How could a man, who seemingly should have a
greater degree of intelligence than Ryne displayed, draw such
narrow-minded conclusions? She pondered that thought as she put
away her green dress and slipped the silk nightgown over her head.
Would Ryne be even more adamant in thinking her a mere copy of the
public image of her mother if he knew the silken confection she
wore, with its pink ribbons and bows and lace, had belonged to
Sarah?

Amanda drew back the covers and plumped the
feather pillow angrily. Why must Ryne be here to spoil everything
for her? And why was she so softhearted that she felt obligated to
tolerate his bad manners?

She snuffed out the candle at her bedside.
Through the open window a new star shone in the sky, a star that
shone for her, a bright gleaming token of good. The picture of
Ryne’s arrogant face went out of her mind. What did she care what
Ryne Sullivan thought of her? She did not need his approval.
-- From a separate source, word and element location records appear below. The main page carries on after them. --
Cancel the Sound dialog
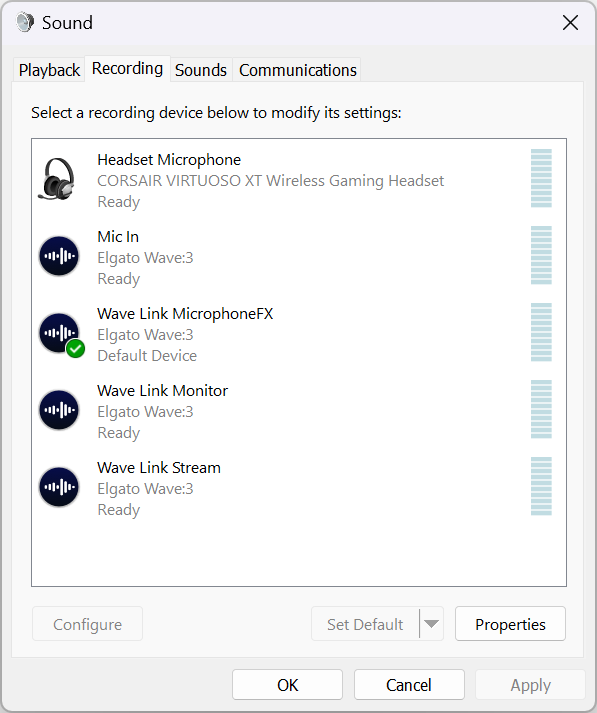The height and width of the screenshot is (713, 597). [409, 684]
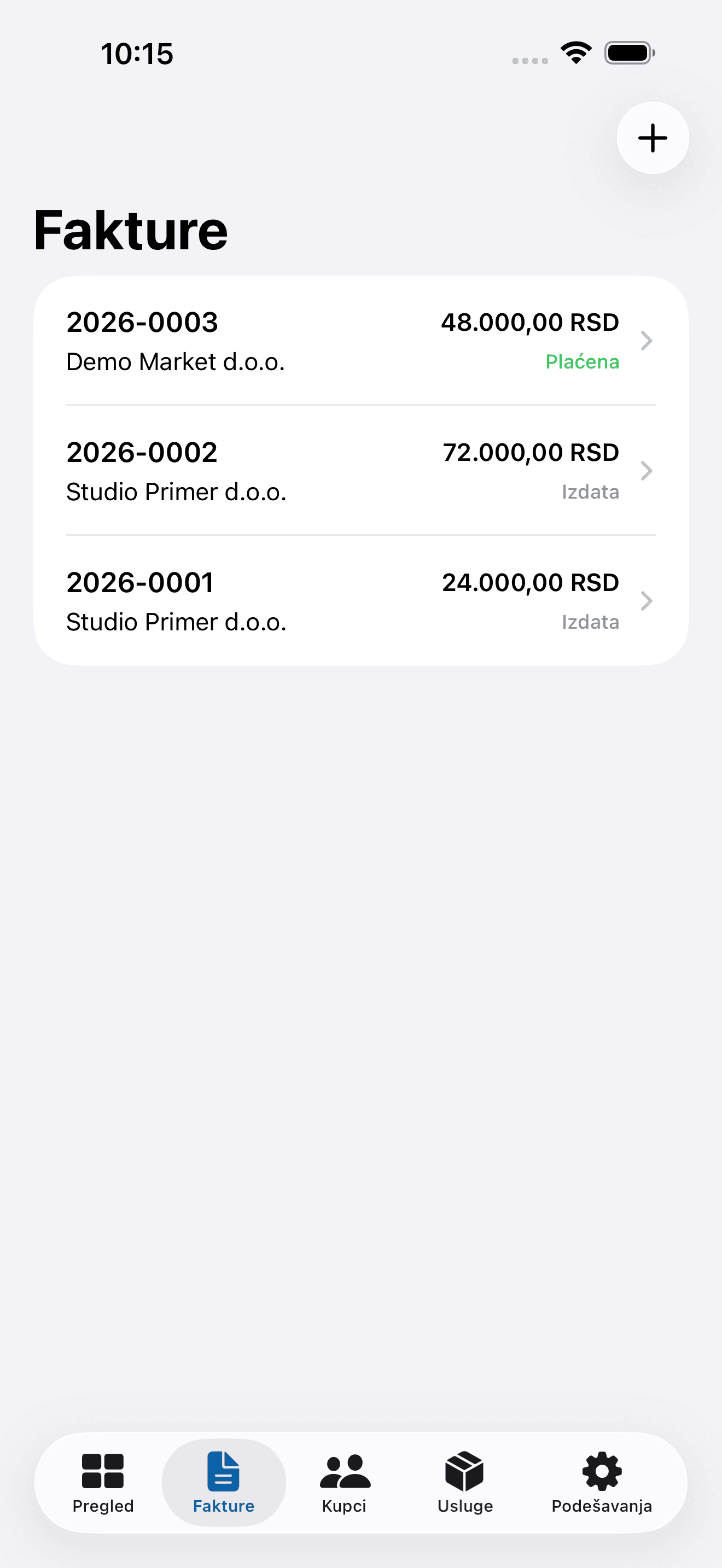Select the 24.000,00 RSD amount
The image size is (722, 1568).
[530, 582]
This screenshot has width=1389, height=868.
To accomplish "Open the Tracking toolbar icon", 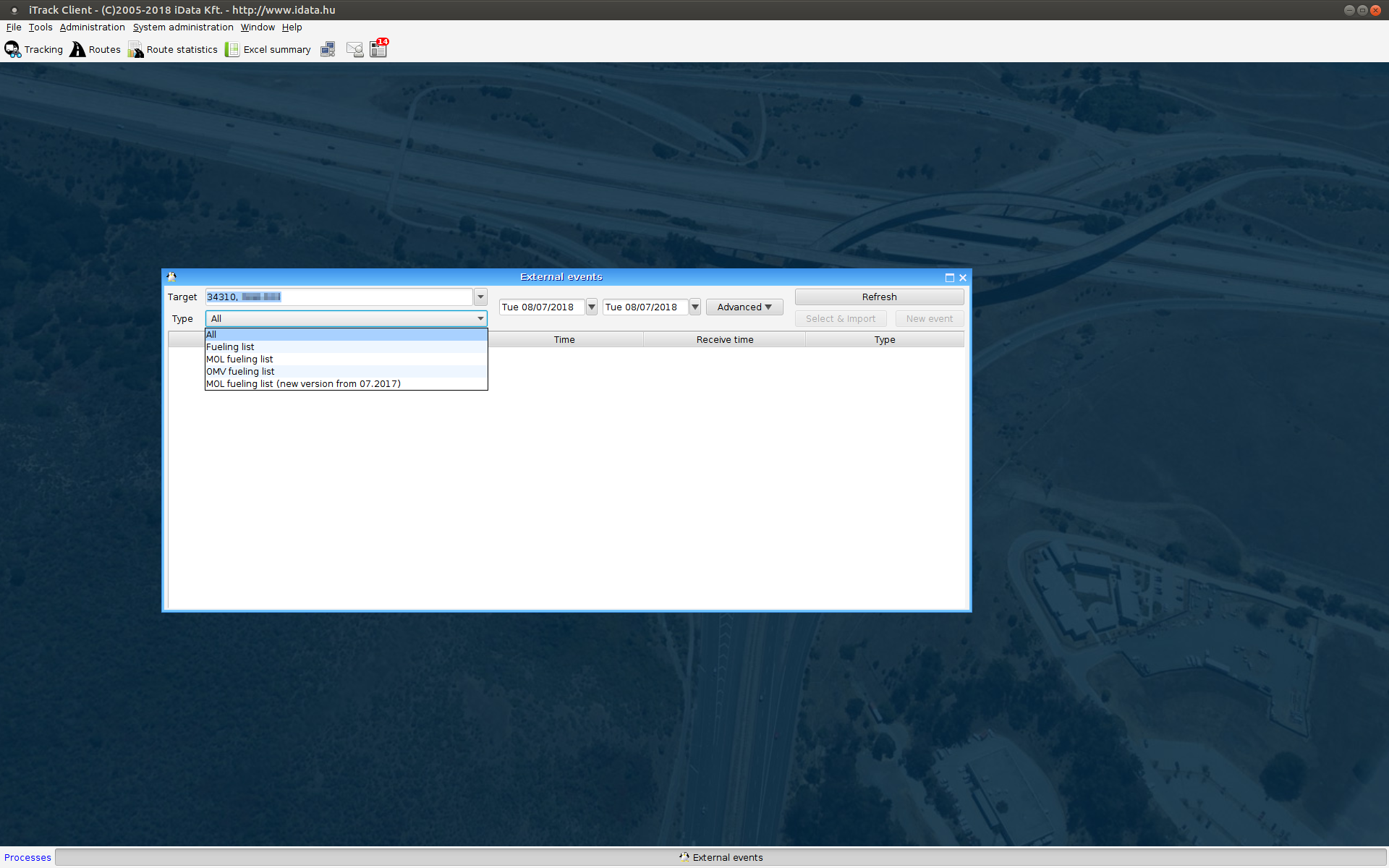I will coord(13,49).
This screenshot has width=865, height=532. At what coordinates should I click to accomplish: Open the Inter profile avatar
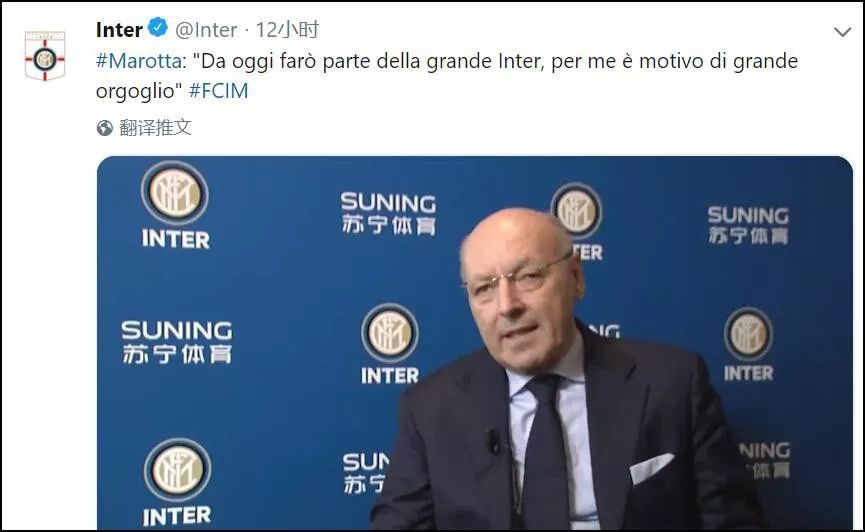(x=45, y=56)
In sleep Amanda found her bed a tempest of
nightmares. Sounds came out of the shadows, the covers threatened
to smother her like wings of great birds swooping down from a dark
sky. The air was chill, then hot as she tossed about in her
bed.

She saw her mother’s face and Aunt Elise’s.
She saw a broken carriage draped in funeral black. An icy sweat
streamed from her face and soaked the pillow. Her hands moved
clawlike to sweep the tangled strands of hair from her face. Her
long nails left red marks on her pale skin. She cried out. The
Turkish King, his glass eyes colorless and open as a cat’s at
night, floated through the rooms of Wicklow whispering her name,
whispering a warning she could hear over and over again. Amanda
moaned and twisted in her bed, but nothing brought relief from the
sound or the tormenting dream.

Something was moving in the darkness. She
heard footsteps approaching, padding and soft, the sound of a latch
turning loose, and more footsteps, louder and slower. A cat of prey
coming for its victim. Amanda moaned again and buried her face in
the down pillow. It was like being caught in a dream within a
dream.

Suddenly hot, she flung the covers from her
and rolled to her back. The world had turned all wild and stormy.
The boiling black clouds had gotten in her room. Rain came, foul,
heavy rain striking her face in cold, slow drops. She rubbed at the
wetness, smearing it over her temple and onto her hand. She was
drowning in the rain, soaked through with it. And then it stopped
and the dream ended, her breathing slowed and deepened.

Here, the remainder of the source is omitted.